= Beginning of Section =
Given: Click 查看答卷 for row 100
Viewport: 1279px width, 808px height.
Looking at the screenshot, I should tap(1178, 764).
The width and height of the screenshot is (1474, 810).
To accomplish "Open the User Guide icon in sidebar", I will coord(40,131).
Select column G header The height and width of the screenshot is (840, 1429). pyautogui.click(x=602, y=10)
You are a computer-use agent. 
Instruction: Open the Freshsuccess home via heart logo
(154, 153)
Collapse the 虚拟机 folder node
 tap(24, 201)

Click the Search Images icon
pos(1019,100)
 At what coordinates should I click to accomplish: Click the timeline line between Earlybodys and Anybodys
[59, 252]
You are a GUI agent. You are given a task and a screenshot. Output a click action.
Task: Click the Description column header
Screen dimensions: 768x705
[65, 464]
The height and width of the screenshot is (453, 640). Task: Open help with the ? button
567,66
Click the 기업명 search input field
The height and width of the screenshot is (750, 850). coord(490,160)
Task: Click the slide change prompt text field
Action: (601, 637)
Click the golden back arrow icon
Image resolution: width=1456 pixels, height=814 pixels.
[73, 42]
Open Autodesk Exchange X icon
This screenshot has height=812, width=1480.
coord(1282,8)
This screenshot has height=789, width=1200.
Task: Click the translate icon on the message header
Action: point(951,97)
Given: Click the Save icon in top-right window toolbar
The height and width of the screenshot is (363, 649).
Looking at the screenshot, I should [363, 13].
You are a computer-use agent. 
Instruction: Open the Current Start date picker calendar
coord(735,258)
= End of Section =
*Exercise requirements*
At the line with "Collapse the 虚拟机 folder node", begin reproducing the material above exactly, and continue through its last line.

*Written solution*
Collapse the 虚拟机 folder node
 tap(24, 201)

Click the Search Images icon
pos(1019,100)
 At what coordinates should I click to accomplish: Click the timeline line between Earlybodys and Anybodys
[59, 252]
You are a GUI agent. You are given a task and a screenshot. Output a click action.
Task: Click the Description column header
Screen dimensions: 768x705
[65, 464]
The height and width of the screenshot is (453, 640). Task: Open help with the ? button
567,66
Click the 기업명 search input field
The height and width of the screenshot is (750, 850). coord(490,160)
Task: Click the slide change prompt text field
Action: (601, 637)
Click the golden back arrow icon
Image resolution: width=1456 pixels, height=814 pixels.
[73, 42]
Open Autodesk Exchange X icon
This screenshot has height=812, width=1480.
coord(1282,8)
This screenshot has height=789, width=1200.
Task: Click the translate icon on the message header
Action: point(951,97)
Given: Click the Save icon in top-right window toolbar
The height and width of the screenshot is (363, 649).
Looking at the screenshot, I should [363, 13].
You are a computer-use agent. 
Instruction: Open the Current Start date picker calendar
coord(735,258)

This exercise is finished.